“Ketika
cinta datang menyapamu, sambutlah ia dengan senyum terkasihmu, terimalah ia
tanpa bayang-bayang masa lalu mu, karena masa lalu hanyalah masa lalu”
Pertemuan itu telah terjadi
beberapa kali, kedekatan dia dan bulir hujan semakin tak berjarak. Seiring
berjalannya waktu, bayangan tetesan embun mulai memudar dari ingatnya dan
lenyap dalam lelapnya. Hujan, dia telah datang, menjadi pahlawan hati dan
menghapus jejak terluka yang tergoreskan meskipun kehilangan sosok yang
sebenarnya hanya ada dalam alam bawah sadarnya, sosok yang fana, menurutnya.
“Hujan, apakah kamu juga akan
pergi bersama harapan ku yang baru” tanya nya khawatir
Senyum, ya, hanyalah senyuman
yang hujan berikan untuk jawaban atas pertanyaan itu. Kekhawatiran yang dia
rasakan semakin membuncah, dia takut suatu ketika bulir hujan pun ikut meninggalkannya
dan menambahkan luka yang belum sembuh betul di dalam hatinya yang menjadikan
nadi kehidupannya semakin melemah.
Siang pun menjelma menjadi malam,
yah, memang tidak ada yang mampu menghentikan waktu hingga mereka harus
berpisah dan kembali menunggu malam menjelma menjadi siang. Dia duduk di sudut
ruangan itu, ruangan yang tak pernah hidup, beratap taburan bintang, dengan
cahaya purnama. Di sana ia berbagi kegelisahannya, bercerita pada langit
tentang bulir hujan.
“tanpa kau ceritakan pun, langit
sudah tau perasaan mu. Yakinlah hujan akan tetap bersamu, bersama untuk
selamanya” langit memberi suntikan ke nadi itu hingga harapan itu pun tak
membuatnya ragu
“dia sadar, hujan tidak akan
pergi, tetapi .. bagaimana nanti kalau embun kembali?”
“Tidak ada kehidupan yang
berjalan tanpa pilihan, semua harus dipilih, salah memilih berarti akan
menjalani kehidupan yang salah. Embun telah memutuskan untuk meninggalkanmu dan
dia juga bisa memutuskan untuk kembali dan bersamamu.” jawab langit dengan
senyum dengan penuh pesan tersirat
Malam semakin larut, dia pun
memutuskan untuk menyelami samudra alam bawah sadarnya. Tak ada lagi harapan
dan do’a yang dipanjatkan untuk bertemu embun, karena penantianya untuk siang
lebih besar demi Hujan.
***
Hari ini, dia menuju dermaga
cintanya, menyaksikan kasih sayang ombak dan hembusan halus sang angin. “Dermaga
cinta, dia titip embun, jaga embun baik-baik, dan sampaikan kalau dia sudah
bahagia, dia sudah ada hujan, dan dia ingin bersama hujan selamanya, dan dia
minta, jangan hadirkan embun lagi di kehidupan dia”
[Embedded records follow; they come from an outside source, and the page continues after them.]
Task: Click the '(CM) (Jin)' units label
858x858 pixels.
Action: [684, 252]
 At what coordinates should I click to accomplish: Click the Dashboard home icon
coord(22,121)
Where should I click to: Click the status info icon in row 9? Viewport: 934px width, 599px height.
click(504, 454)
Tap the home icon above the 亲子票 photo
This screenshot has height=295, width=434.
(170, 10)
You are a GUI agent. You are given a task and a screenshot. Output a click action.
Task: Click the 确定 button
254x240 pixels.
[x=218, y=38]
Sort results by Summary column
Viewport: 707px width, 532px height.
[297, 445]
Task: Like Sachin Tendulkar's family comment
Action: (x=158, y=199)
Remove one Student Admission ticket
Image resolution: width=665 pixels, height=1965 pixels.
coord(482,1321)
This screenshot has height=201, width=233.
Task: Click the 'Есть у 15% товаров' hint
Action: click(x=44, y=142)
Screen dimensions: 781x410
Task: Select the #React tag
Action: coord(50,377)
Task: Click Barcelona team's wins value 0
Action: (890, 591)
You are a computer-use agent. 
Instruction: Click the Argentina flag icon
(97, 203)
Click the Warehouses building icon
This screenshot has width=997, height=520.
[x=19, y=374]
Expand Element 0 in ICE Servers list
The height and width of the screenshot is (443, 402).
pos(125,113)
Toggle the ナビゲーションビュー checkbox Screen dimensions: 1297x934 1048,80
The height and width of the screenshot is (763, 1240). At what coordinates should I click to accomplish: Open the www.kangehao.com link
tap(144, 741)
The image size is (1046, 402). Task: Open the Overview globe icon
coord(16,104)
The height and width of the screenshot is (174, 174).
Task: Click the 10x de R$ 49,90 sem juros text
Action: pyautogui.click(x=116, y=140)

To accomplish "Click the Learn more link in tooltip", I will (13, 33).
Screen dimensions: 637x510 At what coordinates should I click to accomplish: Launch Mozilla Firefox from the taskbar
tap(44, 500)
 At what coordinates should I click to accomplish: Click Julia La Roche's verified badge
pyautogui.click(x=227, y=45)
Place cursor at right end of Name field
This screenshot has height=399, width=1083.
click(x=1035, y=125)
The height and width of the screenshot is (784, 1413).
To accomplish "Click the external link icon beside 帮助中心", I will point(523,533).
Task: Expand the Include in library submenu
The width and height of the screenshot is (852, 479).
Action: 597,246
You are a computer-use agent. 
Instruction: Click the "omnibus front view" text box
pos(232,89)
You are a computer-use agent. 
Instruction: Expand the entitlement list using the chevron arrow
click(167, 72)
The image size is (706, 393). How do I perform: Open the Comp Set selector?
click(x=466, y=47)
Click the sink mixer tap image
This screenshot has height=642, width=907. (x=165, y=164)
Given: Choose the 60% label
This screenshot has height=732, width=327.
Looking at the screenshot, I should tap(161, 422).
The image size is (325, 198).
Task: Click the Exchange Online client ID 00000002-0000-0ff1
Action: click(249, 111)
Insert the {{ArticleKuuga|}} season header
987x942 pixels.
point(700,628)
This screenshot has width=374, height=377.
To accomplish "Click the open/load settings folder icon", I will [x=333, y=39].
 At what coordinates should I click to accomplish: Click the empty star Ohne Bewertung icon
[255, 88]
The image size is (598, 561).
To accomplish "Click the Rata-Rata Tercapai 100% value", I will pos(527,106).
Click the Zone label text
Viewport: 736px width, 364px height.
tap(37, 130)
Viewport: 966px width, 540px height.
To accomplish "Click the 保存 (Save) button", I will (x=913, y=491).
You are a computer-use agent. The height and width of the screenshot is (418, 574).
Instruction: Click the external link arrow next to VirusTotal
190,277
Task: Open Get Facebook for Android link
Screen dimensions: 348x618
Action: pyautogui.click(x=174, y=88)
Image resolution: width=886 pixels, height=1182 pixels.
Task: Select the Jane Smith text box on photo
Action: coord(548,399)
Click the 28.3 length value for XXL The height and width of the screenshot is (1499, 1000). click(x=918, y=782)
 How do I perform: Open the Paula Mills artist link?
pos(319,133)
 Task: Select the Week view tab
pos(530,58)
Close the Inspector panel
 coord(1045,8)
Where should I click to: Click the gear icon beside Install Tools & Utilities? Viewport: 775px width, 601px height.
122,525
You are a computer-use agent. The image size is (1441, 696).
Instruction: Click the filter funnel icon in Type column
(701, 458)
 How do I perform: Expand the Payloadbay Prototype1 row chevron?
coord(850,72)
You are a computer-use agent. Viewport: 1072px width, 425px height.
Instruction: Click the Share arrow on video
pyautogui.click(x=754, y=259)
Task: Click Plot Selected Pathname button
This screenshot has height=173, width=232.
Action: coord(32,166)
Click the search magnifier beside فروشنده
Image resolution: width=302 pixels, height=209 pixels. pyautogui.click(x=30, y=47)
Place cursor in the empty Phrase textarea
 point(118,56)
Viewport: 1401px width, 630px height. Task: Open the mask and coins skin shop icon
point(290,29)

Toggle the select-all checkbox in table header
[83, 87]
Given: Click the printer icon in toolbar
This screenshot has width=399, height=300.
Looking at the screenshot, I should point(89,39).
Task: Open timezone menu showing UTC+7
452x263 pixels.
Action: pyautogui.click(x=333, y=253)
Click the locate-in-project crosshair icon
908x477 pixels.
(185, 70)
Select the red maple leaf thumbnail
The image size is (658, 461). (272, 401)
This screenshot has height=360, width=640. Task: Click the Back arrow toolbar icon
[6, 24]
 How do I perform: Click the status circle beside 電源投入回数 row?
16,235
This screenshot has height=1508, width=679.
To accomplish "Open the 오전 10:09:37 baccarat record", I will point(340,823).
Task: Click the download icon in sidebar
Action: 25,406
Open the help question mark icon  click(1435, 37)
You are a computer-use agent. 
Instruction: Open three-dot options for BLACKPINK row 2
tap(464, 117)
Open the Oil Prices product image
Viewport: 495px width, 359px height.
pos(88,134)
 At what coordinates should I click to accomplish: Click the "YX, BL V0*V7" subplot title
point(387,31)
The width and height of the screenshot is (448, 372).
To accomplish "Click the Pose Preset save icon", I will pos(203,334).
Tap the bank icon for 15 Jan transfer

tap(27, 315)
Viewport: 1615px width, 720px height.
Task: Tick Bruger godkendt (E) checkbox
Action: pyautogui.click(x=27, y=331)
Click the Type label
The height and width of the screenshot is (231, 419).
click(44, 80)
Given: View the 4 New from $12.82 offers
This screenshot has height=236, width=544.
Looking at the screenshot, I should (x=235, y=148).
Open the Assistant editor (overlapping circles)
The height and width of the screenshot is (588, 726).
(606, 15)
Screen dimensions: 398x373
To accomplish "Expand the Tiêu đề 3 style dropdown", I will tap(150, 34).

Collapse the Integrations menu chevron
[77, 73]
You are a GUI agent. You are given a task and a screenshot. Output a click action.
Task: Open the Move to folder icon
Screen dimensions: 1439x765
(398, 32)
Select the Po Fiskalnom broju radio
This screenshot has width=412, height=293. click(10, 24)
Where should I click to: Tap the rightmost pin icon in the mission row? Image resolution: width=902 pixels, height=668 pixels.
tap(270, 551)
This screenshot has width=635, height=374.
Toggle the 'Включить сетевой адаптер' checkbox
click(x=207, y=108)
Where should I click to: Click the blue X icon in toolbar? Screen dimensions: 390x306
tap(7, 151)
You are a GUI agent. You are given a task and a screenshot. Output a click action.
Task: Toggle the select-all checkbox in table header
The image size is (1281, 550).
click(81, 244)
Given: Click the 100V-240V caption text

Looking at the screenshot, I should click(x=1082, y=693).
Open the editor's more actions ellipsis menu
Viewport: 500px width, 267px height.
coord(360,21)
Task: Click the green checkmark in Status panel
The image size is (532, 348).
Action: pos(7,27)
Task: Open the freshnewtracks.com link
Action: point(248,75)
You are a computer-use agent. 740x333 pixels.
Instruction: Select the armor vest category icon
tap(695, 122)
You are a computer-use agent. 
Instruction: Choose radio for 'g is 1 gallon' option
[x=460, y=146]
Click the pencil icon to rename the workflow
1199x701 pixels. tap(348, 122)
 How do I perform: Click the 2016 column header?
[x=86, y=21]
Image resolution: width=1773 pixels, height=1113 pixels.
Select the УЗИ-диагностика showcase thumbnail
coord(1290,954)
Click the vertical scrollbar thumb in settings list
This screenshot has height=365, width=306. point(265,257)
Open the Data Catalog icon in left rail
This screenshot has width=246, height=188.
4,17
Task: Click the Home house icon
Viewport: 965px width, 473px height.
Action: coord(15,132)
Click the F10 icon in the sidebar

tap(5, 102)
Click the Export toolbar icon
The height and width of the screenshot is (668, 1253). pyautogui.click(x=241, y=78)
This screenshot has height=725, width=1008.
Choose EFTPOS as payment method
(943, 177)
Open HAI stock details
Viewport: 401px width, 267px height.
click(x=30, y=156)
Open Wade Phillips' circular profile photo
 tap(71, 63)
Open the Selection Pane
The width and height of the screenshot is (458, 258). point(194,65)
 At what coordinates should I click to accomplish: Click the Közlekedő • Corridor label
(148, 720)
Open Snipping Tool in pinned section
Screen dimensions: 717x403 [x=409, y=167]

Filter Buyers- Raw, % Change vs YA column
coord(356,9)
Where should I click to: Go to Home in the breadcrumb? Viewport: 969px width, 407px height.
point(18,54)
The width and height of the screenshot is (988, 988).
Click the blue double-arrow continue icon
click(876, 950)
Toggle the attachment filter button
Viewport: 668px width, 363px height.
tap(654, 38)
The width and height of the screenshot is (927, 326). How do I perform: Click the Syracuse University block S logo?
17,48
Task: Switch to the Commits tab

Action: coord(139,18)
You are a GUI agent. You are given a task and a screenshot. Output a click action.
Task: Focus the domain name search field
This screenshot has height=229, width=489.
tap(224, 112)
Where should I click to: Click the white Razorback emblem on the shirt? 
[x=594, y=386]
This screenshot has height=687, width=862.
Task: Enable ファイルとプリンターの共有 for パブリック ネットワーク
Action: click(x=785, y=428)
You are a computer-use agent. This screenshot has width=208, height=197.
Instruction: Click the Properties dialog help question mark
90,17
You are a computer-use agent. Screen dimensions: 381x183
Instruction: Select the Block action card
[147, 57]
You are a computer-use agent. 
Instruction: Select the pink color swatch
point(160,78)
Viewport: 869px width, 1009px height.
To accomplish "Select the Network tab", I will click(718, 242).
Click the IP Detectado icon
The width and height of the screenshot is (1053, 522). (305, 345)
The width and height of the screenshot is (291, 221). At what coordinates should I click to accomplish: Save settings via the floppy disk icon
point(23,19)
Siluet merah dikejahuan sana
membuatnya untuk tetap berada di dermaga itu menunggu datangnya sang hujan.
Hingga siluet itu pun mulai menghilang dan mentari mulai naik beberapa kaki,
yang ditunggu tak kunjung datang. Dia mulai panik.
“Hujan, ada apa denganmu? Kenapa tak
menemuiku? Aku menunggumu di sini, di dermaga tempat kita pertama kali bertemu”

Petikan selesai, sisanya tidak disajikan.